# Pedido escrito
Por favor, devolva toda a listagem abaixo linha por linha, sem nenhuma alteração.

——————————

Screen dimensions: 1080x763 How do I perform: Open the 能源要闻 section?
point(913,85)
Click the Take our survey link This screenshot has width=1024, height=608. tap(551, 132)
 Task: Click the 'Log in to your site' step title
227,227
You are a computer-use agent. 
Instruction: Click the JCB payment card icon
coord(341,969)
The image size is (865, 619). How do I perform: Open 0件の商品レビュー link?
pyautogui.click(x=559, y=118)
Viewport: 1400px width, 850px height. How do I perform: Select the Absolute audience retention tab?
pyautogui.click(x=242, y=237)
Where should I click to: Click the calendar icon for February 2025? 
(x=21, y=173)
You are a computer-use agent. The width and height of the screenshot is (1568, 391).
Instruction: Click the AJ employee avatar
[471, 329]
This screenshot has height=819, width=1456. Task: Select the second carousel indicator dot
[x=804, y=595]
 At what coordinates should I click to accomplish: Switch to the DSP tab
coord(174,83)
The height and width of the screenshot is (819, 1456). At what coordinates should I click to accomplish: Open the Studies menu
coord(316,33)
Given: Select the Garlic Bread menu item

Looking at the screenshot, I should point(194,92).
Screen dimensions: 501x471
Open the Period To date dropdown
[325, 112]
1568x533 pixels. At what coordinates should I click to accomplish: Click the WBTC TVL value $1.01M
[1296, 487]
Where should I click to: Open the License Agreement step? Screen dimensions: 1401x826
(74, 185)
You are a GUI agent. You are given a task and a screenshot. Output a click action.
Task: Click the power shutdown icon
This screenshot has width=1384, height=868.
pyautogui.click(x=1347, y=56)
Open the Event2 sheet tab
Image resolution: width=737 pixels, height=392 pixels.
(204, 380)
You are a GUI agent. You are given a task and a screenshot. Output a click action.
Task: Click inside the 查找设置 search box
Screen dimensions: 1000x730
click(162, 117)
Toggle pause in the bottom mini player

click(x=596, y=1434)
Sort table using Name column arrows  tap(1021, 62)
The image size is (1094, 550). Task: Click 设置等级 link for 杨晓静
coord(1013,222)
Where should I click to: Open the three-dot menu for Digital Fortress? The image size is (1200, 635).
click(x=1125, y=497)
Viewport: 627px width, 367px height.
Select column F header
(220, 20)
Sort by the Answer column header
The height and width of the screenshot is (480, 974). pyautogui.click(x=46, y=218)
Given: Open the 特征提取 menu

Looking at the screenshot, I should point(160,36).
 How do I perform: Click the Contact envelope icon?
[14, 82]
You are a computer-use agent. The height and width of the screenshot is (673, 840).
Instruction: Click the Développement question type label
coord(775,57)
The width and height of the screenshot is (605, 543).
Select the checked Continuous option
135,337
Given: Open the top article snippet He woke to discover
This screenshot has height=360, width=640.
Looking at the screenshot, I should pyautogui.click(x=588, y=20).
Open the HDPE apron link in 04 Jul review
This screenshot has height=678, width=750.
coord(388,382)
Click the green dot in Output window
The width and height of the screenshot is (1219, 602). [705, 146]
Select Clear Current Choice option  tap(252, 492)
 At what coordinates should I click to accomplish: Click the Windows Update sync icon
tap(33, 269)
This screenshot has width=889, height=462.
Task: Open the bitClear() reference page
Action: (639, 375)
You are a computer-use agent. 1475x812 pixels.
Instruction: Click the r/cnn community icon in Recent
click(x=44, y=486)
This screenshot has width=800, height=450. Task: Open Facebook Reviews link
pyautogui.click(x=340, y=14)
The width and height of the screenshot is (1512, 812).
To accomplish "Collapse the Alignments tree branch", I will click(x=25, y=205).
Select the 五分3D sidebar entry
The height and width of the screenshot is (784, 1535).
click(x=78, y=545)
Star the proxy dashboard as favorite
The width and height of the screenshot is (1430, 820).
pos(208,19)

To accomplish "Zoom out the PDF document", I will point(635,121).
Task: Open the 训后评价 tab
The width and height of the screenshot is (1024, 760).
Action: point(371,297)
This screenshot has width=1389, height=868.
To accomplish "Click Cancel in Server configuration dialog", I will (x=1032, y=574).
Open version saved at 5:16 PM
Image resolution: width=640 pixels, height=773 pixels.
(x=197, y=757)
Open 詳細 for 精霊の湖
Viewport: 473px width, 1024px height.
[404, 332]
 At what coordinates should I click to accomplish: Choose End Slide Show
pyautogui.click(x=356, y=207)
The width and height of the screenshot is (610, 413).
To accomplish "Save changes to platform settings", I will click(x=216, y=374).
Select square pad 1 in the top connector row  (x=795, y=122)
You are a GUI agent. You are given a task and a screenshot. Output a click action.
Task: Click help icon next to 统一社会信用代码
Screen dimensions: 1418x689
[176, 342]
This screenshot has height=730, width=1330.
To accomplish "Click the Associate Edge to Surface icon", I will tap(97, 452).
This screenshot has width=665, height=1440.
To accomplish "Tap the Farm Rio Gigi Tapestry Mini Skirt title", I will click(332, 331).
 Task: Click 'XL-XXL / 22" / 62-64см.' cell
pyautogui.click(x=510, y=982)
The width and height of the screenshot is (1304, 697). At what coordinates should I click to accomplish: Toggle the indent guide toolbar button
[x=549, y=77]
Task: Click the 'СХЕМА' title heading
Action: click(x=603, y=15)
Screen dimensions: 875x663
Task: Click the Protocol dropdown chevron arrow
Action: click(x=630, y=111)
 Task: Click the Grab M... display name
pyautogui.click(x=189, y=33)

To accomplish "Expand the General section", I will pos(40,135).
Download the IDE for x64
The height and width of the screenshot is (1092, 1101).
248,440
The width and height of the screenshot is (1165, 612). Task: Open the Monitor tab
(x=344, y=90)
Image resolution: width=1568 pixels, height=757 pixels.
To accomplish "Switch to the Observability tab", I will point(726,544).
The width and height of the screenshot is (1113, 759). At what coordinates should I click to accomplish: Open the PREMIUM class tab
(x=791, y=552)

——————————

# Resposta à tarefa
Screen dimensions: 1080x763 How do I perform: Open the 能源要闻 section?
point(913,85)
Click the Take our survey link This screenshot has width=1024, height=608. tap(551, 132)
 Task: Click the 'Log in to your site' step title
227,227
You are a computer-use agent. 
Instruction: Click the JCB payment card icon
coord(341,969)
The image size is (865, 619). How do I perform: Open 0件の商品レビュー link?
pyautogui.click(x=559, y=118)
Viewport: 1400px width, 850px height. How do I perform: Select the Absolute audience retention tab?
pyautogui.click(x=242, y=237)
Where should I click to: Click the calendar icon for February 2025? 
(x=21, y=173)
You are a computer-use agent. The width and height of the screenshot is (1568, 391).
Instruction: Click the AJ employee avatar
[471, 329]
This screenshot has height=819, width=1456. Task: Select the second carousel indicator dot
[x=804, y=595]
 At what coordinates should I click to accomplish: Switch to the DSP tab
coord(174,83)
The height and width of the screenshot is (819, 1456). At what coordinates should I click to accomplish: Open the Studies menu
coord(316,33)
Given: Select the Garlic Bread menu item

Looking at the screenshot, I should point(194,92).
Screen dimensions: 501x471
Open the Period To date dropdown
[325, 112]
1568x533 pixels. At what coordinates should I click to accomplish: Click the WBTC TVL value $1.01M
[1296, 487]
Where should I click to: Open the License Agreement step? Screen dimensions: 1401x826
(74, 185)
You are a GUI agent. You are given a task and a screenshot. Output a click action.
Task: Click the power shutdown icon
This screenshot has width=1384, height=868.
pyautogui.click(x=1347, y=56)
Open the Event2 sheet tab
Image resolution: width=737 pixels, height=392 pixels.
(204, 380)
You are a GUI agent. You are given a task and a screenshot. Output a click action.
Task: Click inside the 查找设置 search box
Screen dimensions: 1000x730
click(162, 117)
Toggle pause in the bottom mini player

click(x=596, y=1434)
Sort table using Name column arrows  tap(1021, 62)
The image size is (1094, 550). Task: Click 设置等级 link for 杨晓静
coord(1013,222)
Where should I click to: Open the three-dot menu for Digital Fortress? The image size is (1200, 635).
click(x=1125, y=497)
Viewport: 627px width, 367px height.
Select column F header
(220, 20)
Sort by the Answer column header
The height and width of the screenshot is (480, 974). pyautogui.click(x=46, y=218)
Given: Open the 特征提取 menu

Looking at the screenshot, I should point(160,36).
 How do I perform: Click the Contact envelope icon?
[14, 82]
You are a computer-use agent. The height and width of the screenshot is (673, 840).
Instruction: Click the Développement question type label
coord(775,57)
The width and height of the screenshot is (605, 543).
Select the checked Continuous option
135,337
Given: Open the top article snippet He woke to discover
This screenshot has height=360, width=640.
Looking at the screenshot, I should pyautogui.click(x=588, y=20).
Open the HDPE apron link in 04 Jul review
This screenshot has height=678, width=750.
coord(388,382)
Click the green dot in Output window
The width and height of the screenshot is (1219, 602). [705, 146]
Select Clear Current Choice option  tap(252, 492)
 At what coordinates should I click to accomplish: Click the Windows Update sync icon
tap(33, 269)
This screenshot has width=889, height=462.
Task: Open the bitClear() reference page
Action: (639, 375)
You are a computer-use agent. 1475x812 pixels.
Instruction: Click the r/cnn community icon in Recent
click(x=44, y=486)
This screenshot has width=800, height=450. Task: Open Facebook Reviews link
pyautogui.click(x=340, y=14)
The width and height of the screenshot is (1512, 812).
To accomplish "Collapse the Alignments tree branch", I will click(x=25, y=205).
Select the 五分3D sidebar entry
The height and width of the screenshot is (784, 1535).
click(x=78, y=545)
Star the proxy dashboard as favorite
The width and height of the screenshot is (1430, 820).
pos(208,19)

To accomplish "Zoom out the PDF document", I will point(635,121).
Task: Open the 训后评价 tab
The width and height of the screenshot is (1024, 760).
Action: point(371,297)
This screenshot has width=1389, height=868.
To accomplish "Click Cancel in Server configuration dialog", I will (x=1032, y=574).
Open version saved at 5:16 PM
Image resolution: width=640 pixels, height=773 pixels.
(x=197, y=757)
Open 詳細 for 精霊の湖
Viewport: 473px width, 1024px height.
[404, 332]
 At what coordinates should I click to accomplish: Choose End Slide Show
pyautogui.click(x=356, y=207)
The width and height of the screenshot is (610, 413).
To accomplish "Save changes to platform settings", I will click(x=216, y=374).
Select square pad 1 in the top connector row  (x=795, y=122)
You are a GUI agent. You are given a task and a screenshot. Output a click action.
Task: Click help icon next to 统一社会信用代码
Screen dimensions: 1418x689
[176, 342]
This screenshot has height=730, width=1330.
To accomplish "Click the Associate Edge to Surface icon", I will tap(97, 452).
This screenshot has width=665, height=1440.
To accomplish "Tap the Farm Rio Gigi Tapestry Mini Skirt title", I will click(332, 331).
 Task: Click 'XL-XXL / 22" / 62-64см.' cell
pyautogui.click(x=510, y=982)
The width and height of the screenshot is (1304, 697). At what coordinates should I click to accomplish: Toggle the indent guide toolbar button
[x=549, y=77]
Task: Click the 'СХЕМА' title heading
Action: click(x=603, y=15)
Screen dimensions: 875x663
Task: Click the Protocol dropdown chevron arrow
Action: click(x=630, y=111)
 Task: Click the Grab M... display name
pyautogui.click(x=189, y=33)

To accomplish "Expand the General section", I will pos(40,135).
Download the IDE for x64
The height and width of the screenshot is (1092, 1101).
248,440
The width and height of the screenshot is (1165, 612). Task: Open the Monitor tab
(x=344, y=90)
Image resolution: width=1568 pixels, height=757 pixels.
To accomplish "Switch to the Observability tab", I will point(726,544).
The width and height of the screenshot is (1113, 759). At what coordinates should I click to accomplish: Open the PREMIUM class tab
(x=791, y=552)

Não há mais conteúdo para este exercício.